## Material for this task
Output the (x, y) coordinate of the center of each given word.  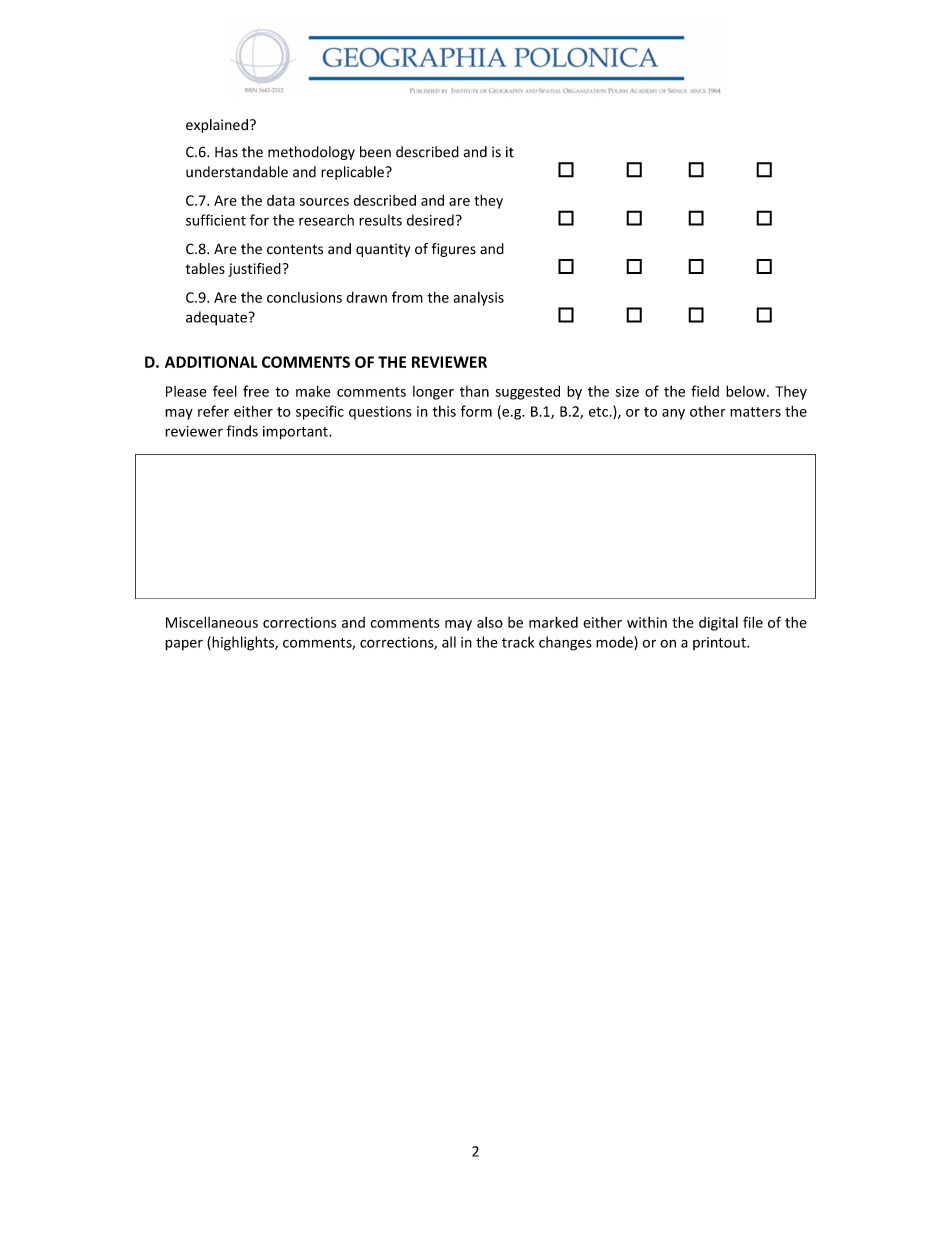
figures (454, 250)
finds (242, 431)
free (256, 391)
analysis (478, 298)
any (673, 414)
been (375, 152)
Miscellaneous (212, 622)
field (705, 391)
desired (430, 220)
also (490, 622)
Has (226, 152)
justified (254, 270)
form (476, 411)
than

## Aim
Return every line above unchanged, omitting the picture.

## Task result
Output the (x, y) coordinate of the center of each given word.  
figures (454, 250)
finds (242, 431)
free (256, 391)
analysis (478, 298)
any (673, 414)
been (375, 152)
Miscellaneous (212, 622)
field (705, 391)
desired (430, 220)
also (490, 622)
Has (226, 152)
justified (254, 270)
form (476, 411)
than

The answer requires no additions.